In the summer of 1860 more than fifty years after the United States legally abolished the international slave trade, 110 children, teenagers, and young adults from Benin and Nigeria were brought ashore in Alabama under cover of night. They were the last recorded group of Africans deported to the United States. Timothy Meaher, an established Mobile businessman, sent William Foster’s ship, the Clotilda to Ouidah in the Bight of Benin, on a bet that he could “bring a shipful of niggers right into Mobile Bay under the officers’ noses.” He won the bet.

Did you know that once here they tried to get back home (they sued Meaher and they tried to go to Liberia with other freed peoples) but were unsuccessful so they banded together and lived, worked, and created community in what they called Africa Town. HistoryBuff.com says:

Members of the group petitioned the government to return them to Africa but were refused. Lacking other options, the group amazingly managed to stay together and settled near Mobile. They worked odd jobs, slowly accumulated some property, and finally set up an independent community they called Africatown. They elected leaders, set up a judiciary system, built a school for the town – all while continuing to observe their original cultural customs. They even bestowed both African and Christian names on their children and taught them the language of their homeland.

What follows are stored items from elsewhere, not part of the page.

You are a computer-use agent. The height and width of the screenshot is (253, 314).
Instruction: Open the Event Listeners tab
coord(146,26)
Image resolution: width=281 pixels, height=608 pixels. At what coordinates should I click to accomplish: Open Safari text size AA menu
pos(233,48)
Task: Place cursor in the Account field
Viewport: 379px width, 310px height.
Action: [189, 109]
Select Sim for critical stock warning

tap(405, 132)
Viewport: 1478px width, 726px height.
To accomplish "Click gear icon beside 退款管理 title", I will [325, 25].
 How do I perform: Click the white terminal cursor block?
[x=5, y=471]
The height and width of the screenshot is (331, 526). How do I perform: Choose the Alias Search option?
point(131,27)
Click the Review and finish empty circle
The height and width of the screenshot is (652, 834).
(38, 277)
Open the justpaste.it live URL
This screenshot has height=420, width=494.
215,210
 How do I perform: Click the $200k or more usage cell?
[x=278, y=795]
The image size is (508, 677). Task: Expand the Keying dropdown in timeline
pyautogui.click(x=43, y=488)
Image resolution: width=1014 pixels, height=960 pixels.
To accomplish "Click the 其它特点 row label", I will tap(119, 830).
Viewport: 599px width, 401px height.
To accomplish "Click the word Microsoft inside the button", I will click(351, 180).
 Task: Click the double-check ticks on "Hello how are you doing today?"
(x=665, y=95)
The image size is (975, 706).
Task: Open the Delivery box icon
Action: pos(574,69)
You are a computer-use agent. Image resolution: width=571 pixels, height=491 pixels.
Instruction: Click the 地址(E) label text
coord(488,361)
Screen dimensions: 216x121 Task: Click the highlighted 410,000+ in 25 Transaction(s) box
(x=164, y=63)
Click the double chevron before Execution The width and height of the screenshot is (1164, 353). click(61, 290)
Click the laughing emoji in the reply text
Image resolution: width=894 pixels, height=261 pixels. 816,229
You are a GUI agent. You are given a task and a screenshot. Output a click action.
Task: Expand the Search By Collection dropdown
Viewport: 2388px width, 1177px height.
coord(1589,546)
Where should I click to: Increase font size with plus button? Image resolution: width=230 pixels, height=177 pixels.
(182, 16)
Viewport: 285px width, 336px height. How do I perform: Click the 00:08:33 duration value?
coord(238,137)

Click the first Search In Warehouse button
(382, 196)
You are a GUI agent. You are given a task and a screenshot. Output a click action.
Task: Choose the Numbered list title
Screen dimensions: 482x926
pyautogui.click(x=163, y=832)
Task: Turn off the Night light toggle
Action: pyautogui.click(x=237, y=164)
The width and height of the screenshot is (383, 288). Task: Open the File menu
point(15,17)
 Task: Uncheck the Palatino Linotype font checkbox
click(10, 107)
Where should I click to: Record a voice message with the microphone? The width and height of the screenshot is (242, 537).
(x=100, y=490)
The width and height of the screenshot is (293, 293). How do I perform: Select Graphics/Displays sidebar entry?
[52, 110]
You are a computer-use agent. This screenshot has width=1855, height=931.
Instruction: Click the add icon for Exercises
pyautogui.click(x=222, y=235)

Eventually, they made a life here.One of the most prominent figures was Oluale Kossola because he lived long enough to tell his story to ethnographers like Zora Neale Hurston.  Union Baptist Church even has a Cudjo Lewis Memorial Statue. According to AL.com:

The cement statues were destroyed by vandals in March 2011 after being donated in May 2007 by filmmakers Thomas Akodjinou of Benin and Felix Eklu of Togo.

In their place, Battles envisions, a monument similar to the Vietnam Wall in Washington, D.C., listing the names of everyone who was aboard the Clotilda.

“(Lewis) live longer than the rest of them and that’s why he got all the notoriety,” Clark said. “But there were a lot of other people who had leadership roles.”

Below is Zora Neal Hurston’s interview of one of the last survivors in 1928,Oluale Kossola (also called Cudjo Lewis):

Since we’re talking about people in the south, I need to mention African Village. Joe Minter created a sculpture garden that covers the history of Black people in the US. The NY Times says:

Artists like Mr. Minter, she said, emerged “during that transition of coming out of sharecropping and doing a variety of jobs during Jim Crow.” Now, Dr. Hanna added, “that snapshot of life in often rural Alabama — that is leaving us.”

Yet the African Village receives no grants, no institutional support and practically no publicity. The folks who make a pilgrimage to the Minters’ little brick-faced house — maybe 300 in a year — come following rumors and stories and pictures on the Internet.

Still, to his mind, Mr. Minter is not alone. His yard show is a homeland for all 11 million Africans shipped off as chattel to the New World. And the pieces exist to tell their story over the centuries, from the griots and warriors of West Africa to the four girls murdered in the bombing at the 16th Street Baptist Church in 1963.

History is all around us and we must pass this information down to our kids. If you’re ever in Mobile, Alabama take a heritage walk and share the history with your family.